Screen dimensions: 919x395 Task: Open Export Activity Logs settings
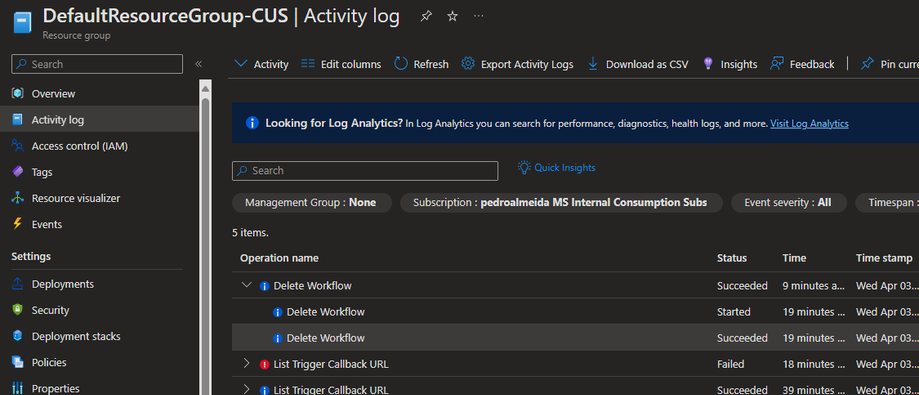coord(517,64)
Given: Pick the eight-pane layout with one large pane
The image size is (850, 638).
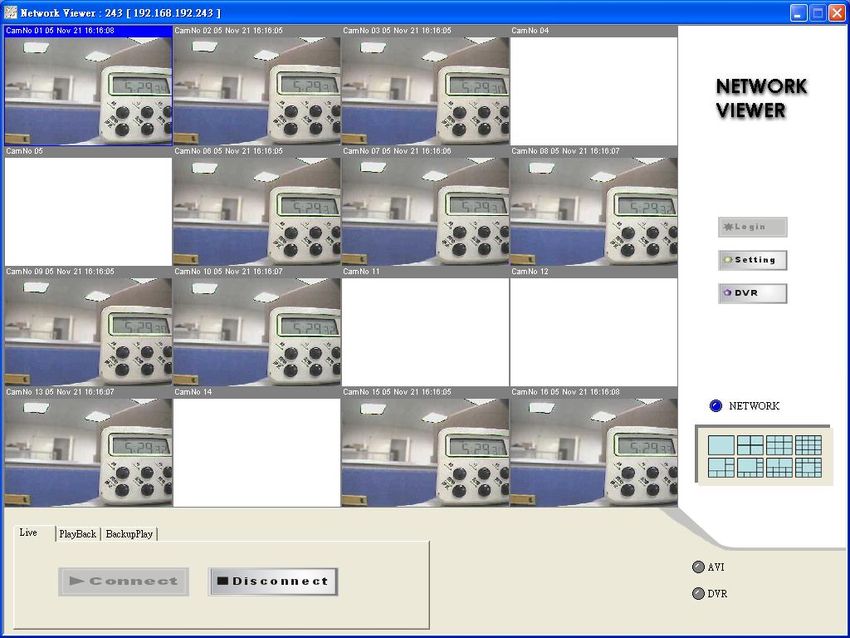Looking at the screenshot, I should click(x=750, y=467).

===

Directions:
Starting at the line that contains "Given: Pick the", write out every line through the end of the entries above exactly, and omit the pictures.

Exercise solution:
Given: Pick the eight-pane layout with one large pane
The image size is (850, 638).
Looking at the screenshot, I should click(x=750, y=467).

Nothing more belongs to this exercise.